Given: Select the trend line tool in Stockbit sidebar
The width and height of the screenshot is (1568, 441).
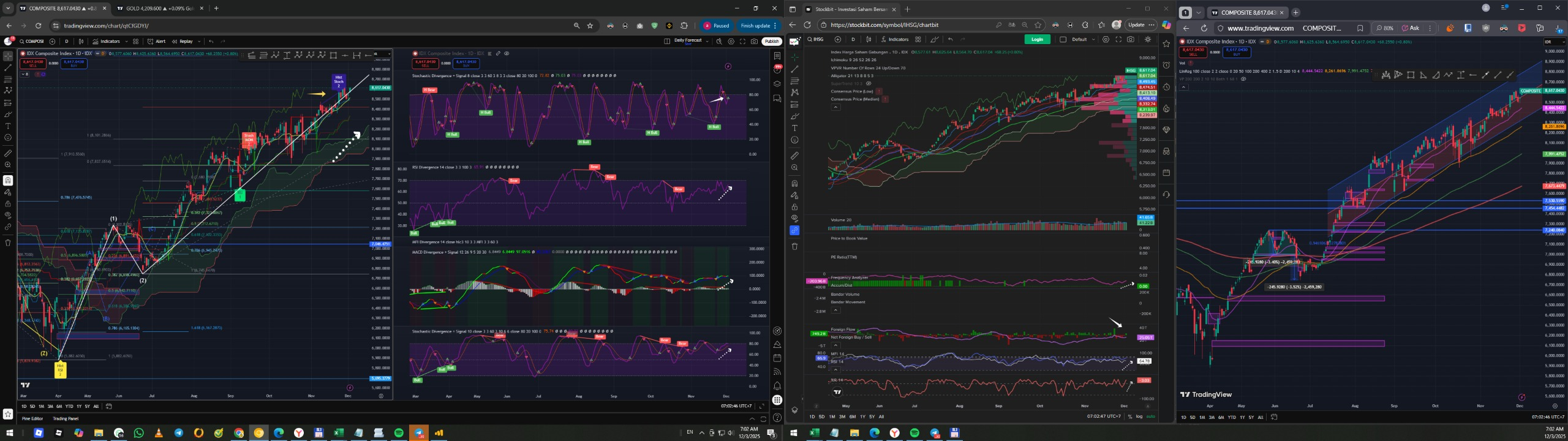Looking at the screenshot, I should (794, 69).
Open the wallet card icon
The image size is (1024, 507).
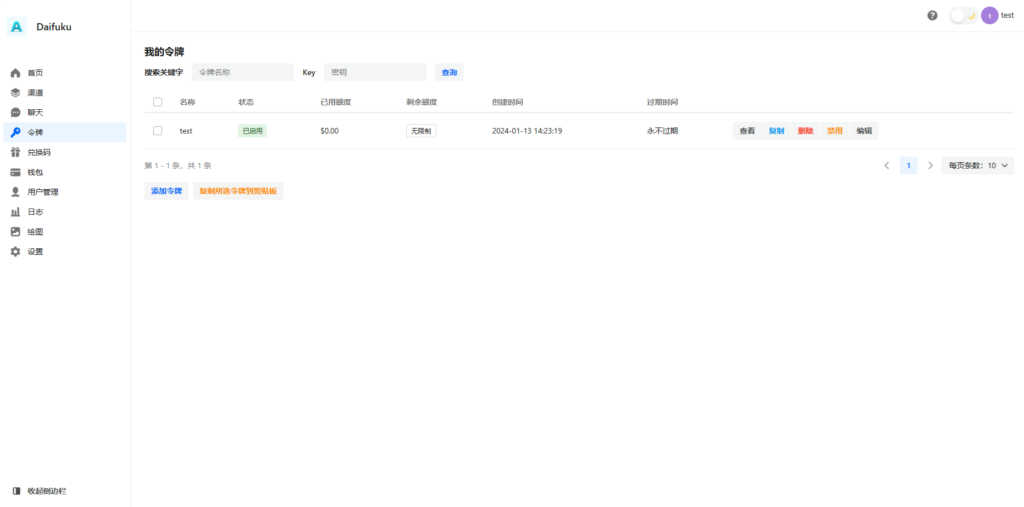(15, 172)
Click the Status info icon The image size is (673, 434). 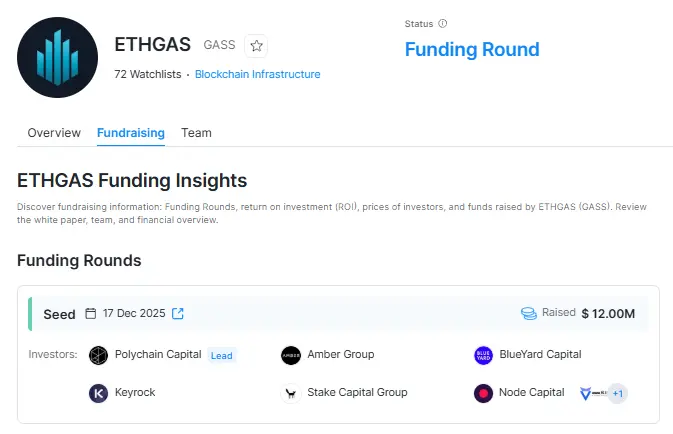click(443, 23)
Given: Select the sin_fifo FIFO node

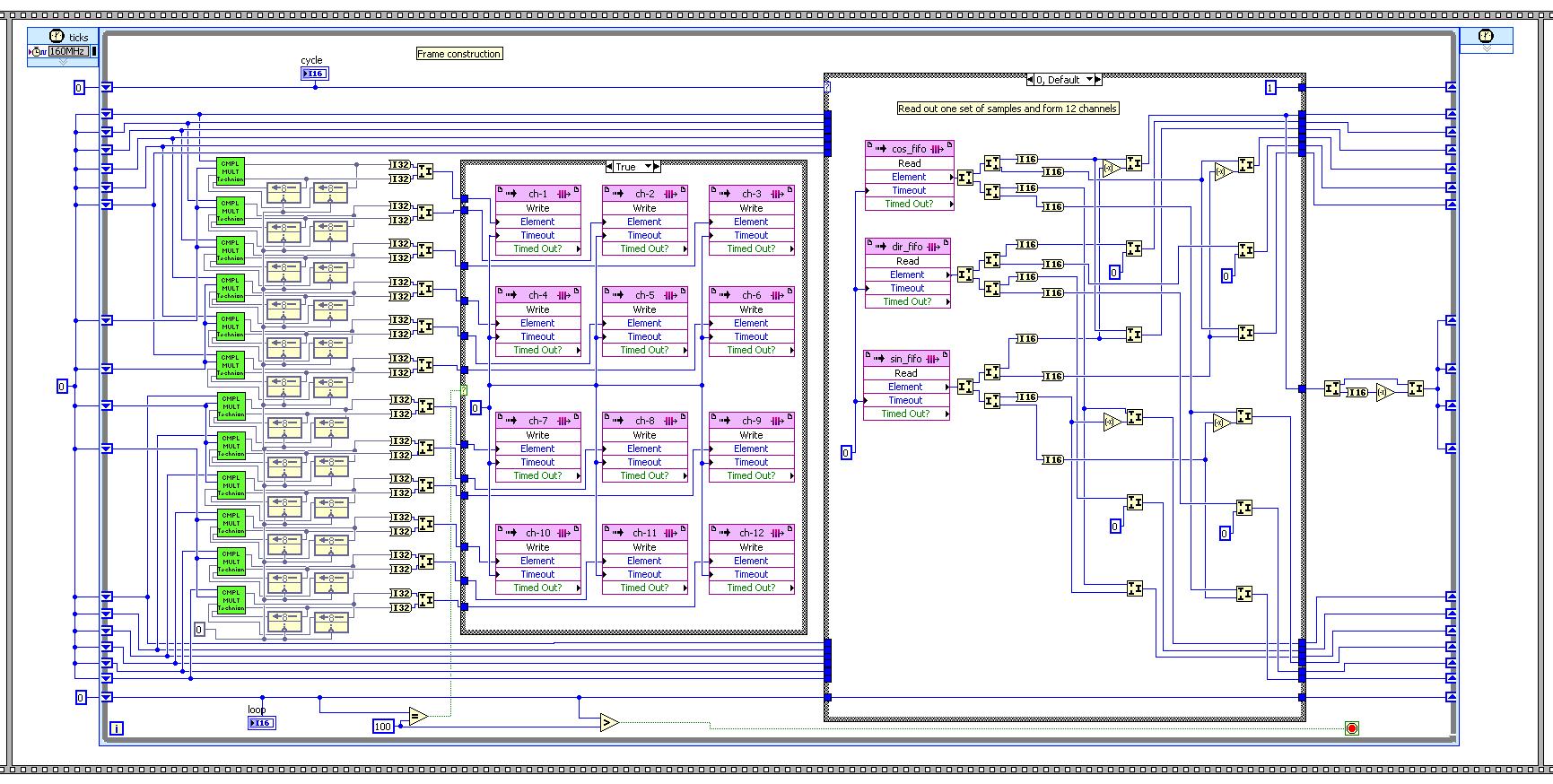Looking at the screenshot, I should coord(906,359).
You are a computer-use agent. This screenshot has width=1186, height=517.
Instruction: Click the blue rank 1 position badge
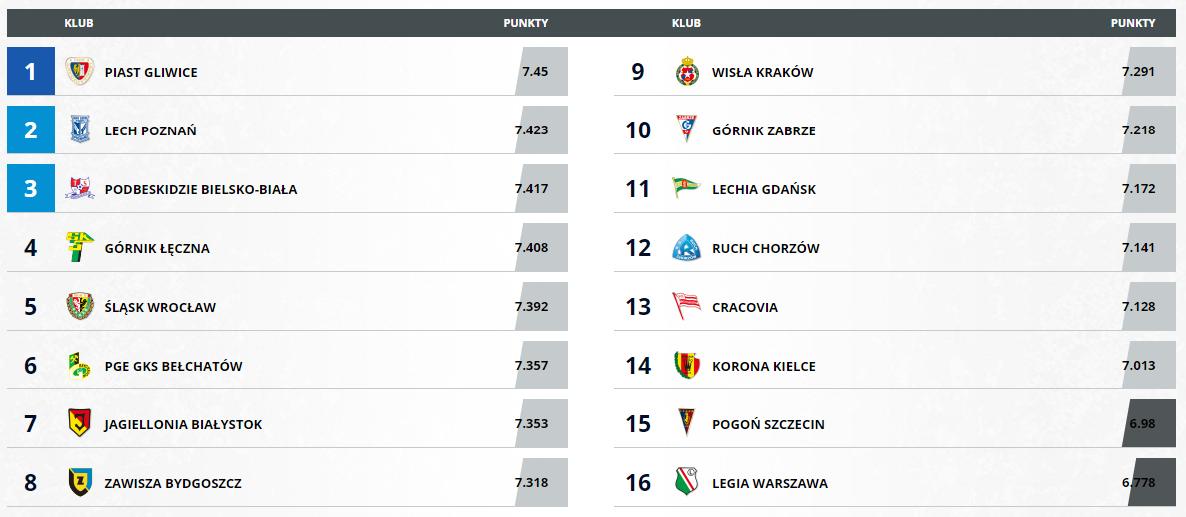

• Work required: The copy you give must run from the line containing "Given: Select the sin_fifo FIFO node" through the last line of the records, exactly, with the pictures left out.

• Exercise response:
Given: Select the sin_fifo FIFO node

Looking at the screenshot, I should coord(906,359).
You are a computer-use agent. This screenshot has width=1186, height=517.
Instruction: Click the blue rank 1 position badge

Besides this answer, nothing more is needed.